约 1405 个字 预计阅读时间 5 分钟

转录组是一系列RNA的集合(常见mRNA, lncRNA, circRNA, sRNA),推荐两篇综述阅读:A survey of best practices for RNA-seq data analysisRNA sequencing: the teenage years.

转录组测序流程

RNA 样品检测

RNA 样品检测是建库的前置步骤,我们通过样品检测RNA样本总量与完整性,这两项指标是评判样本质量的关键点:

  • Nanodrop检测RNA纯度(OD260/280)、浓度、核酸吸收峰。
  • Aglient 2100检测RNA完整性(包含RIN值、28S/18S、图谱基线与5S峰)

奇奇怪怪的量都指的是啥

RIN值,即RNA Integrity Number,其反应样品的完整性如何,越接近10则样品完整性越高。

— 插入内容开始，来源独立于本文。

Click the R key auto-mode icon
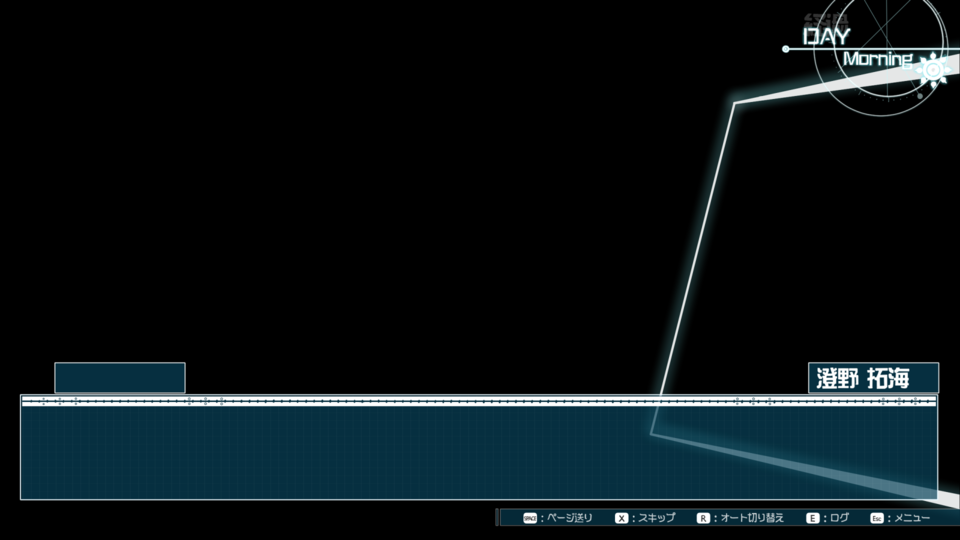The width and height of the screenshot is (960, 540). pos(703,518)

28S/18S,S即沉降系数,在真核生物的核糖体中主要含有28S、18S、5.8S与5S四种rRNA(原核生物为23S、16S和5S三种),计算28S/18S的比值(原核生物为23S/16S)可以衡量提取RNA完整性(即是否发生降解),1.8~2.0表明完整性较好,一般认为要大于等于1.5.

OD260/OD280、OD260/OD230代指吸收波长A230nm、A260nm与A280nm之间的比值,它们分别代表:

  • A230nm为碳水化合物最高吸收峰波长
  • A260nm为核酸最高吸收峰波长
  • A280nm为蛋白质最高吸收峰波长

纯RNA样品标准为 1.7 < OD260/OD280 < 2.0(<1.7代表有蛋白或酚的污染,>2.0表明可能有异硫氰酸残留),OD260/OD230比值约为2.5(小于2.0表明存在糖类,盐类或有机溶剂的污染)。

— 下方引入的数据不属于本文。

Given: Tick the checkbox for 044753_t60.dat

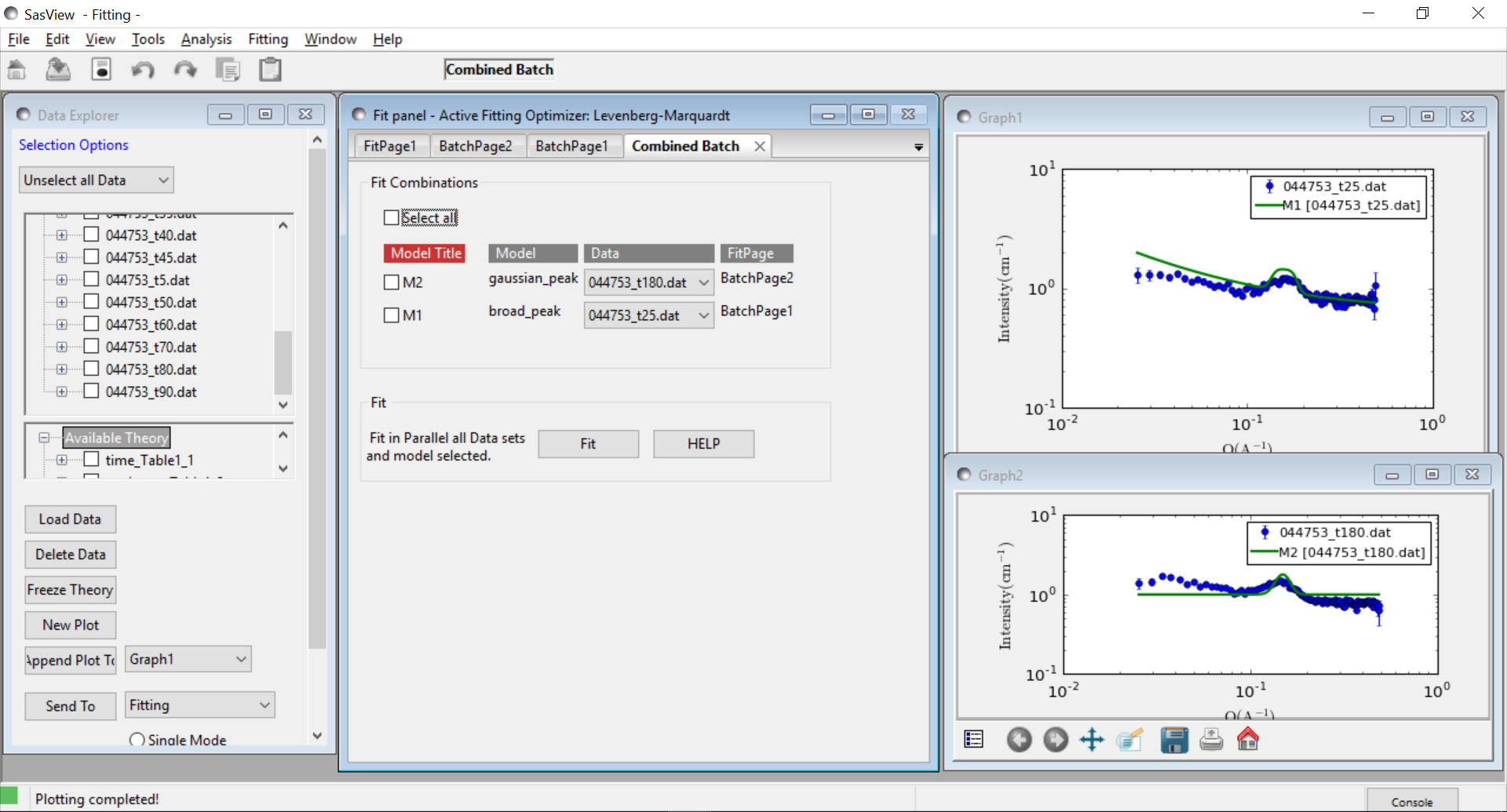Looking at the screenshot, I should tap(91, 325).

2100峰图在集合了以上数据的基础上给出了样品检测峰图。

Aglient 2100

Agilent 2100 生物分析仪是一种“芯片上的实验室”技术,它会让片段跑过充满凝胶的微小通道(就像是电泳仪,或者说色谱仪一样),小的片段先到达,大的片段后到达,从而测出我们样品中各个大小片段的分布,一般情况下,我们的样本最好是集中在一些特定的bp长度下的。

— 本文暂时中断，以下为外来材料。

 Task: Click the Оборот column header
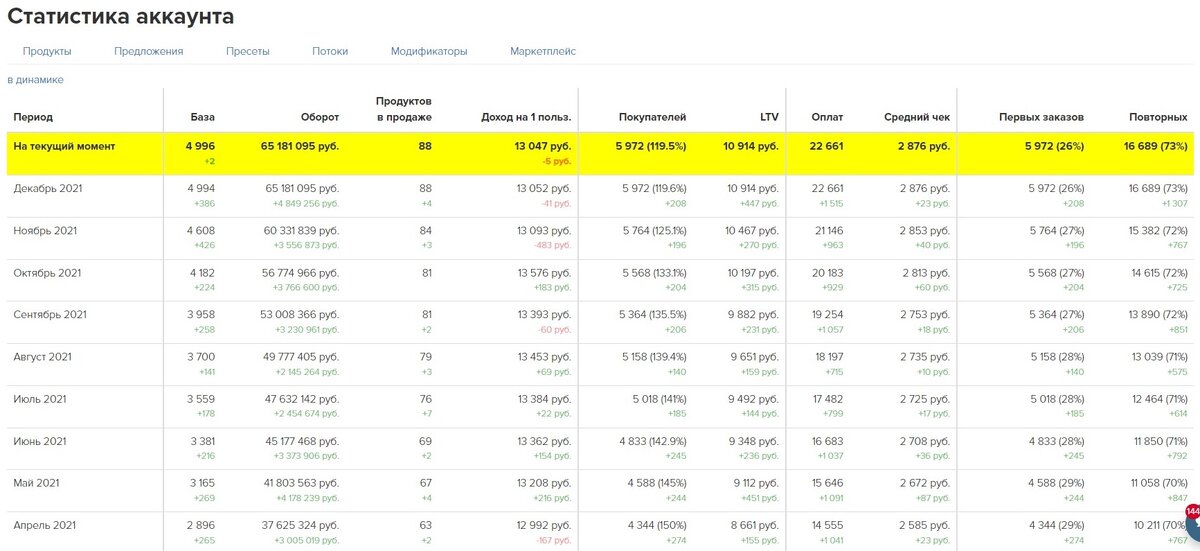tap(319, 118)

如果发生了降解,那图谱基线就会上升(不同碱基长度的片段产生,抬升了图谱基线)。

建库

样品合格后,就需要进行建库(建立测序文库),主要流程如下:

  1. 用带有Oligo(dT)的磁珠富集真核生物mRNA(此步骤对RNA的完整性要求比较高,一般RIN值要大于8,测序偏差)
  2. 加入Fragmentation Buffer将mRNA进行随机打断。(早期技术的限制使得测序读长有限,必须限制长度)
  3. 以mRNA为模板,用六碱基随机引物(random hexamers)合成第一条cDNA链,然后加入缓冲液、NTPs、RNase H和DNA polymerase I 合成第二条cDNA链,利用AMPure XP beads纯化cDNA;
  4. 纯化的双链cDNA再进行末端修复、加A尾并连接测序接头,然后用AMPureXP beads进行片段大小选择;
  5. 最后通过PCR富集得到cDNA文库。(DNA更加稳定,适合测序)

文库样式如下

Y字接头自身不配对,用于和玻璃芯片(flow cell)上的接头连接,以进行桥式PCR。

Barcode用于唯一标识不同测序结果的样本来源(一次测序可能会混杂很多样本来源,以节省成本)。

文库中载荷包含待测序序列与测序引物结合位点。

文库质控

使用 Qubit2.0 初步定量,使用Agilent 2100对文库的insert size检测,使用Q-PCR方法对文库的有效浓度进行定量(一般认为要大于2 nMol)。

Qubit2.0

Qubit2.0是一种荧光计,特殊的染料只会在与DNA结合的情况下发光,通过定量样品荧光强度就可以估算出我们的文库总浓度。

insert size

理想状态下扩增后的cDNA片段大小应该集中在一个区间内(注意我们已经将其打碎了),通过Agilent 2100就可以测出这些文库的长度分布。

Q-PCR

通过实时荧光定量PCR测出那些已经被正确组装好的文库数量(有效文库浓度),原理是设计特定的引物,使得其只能扩增被正确组装的文库(比如直接加入测序引物)。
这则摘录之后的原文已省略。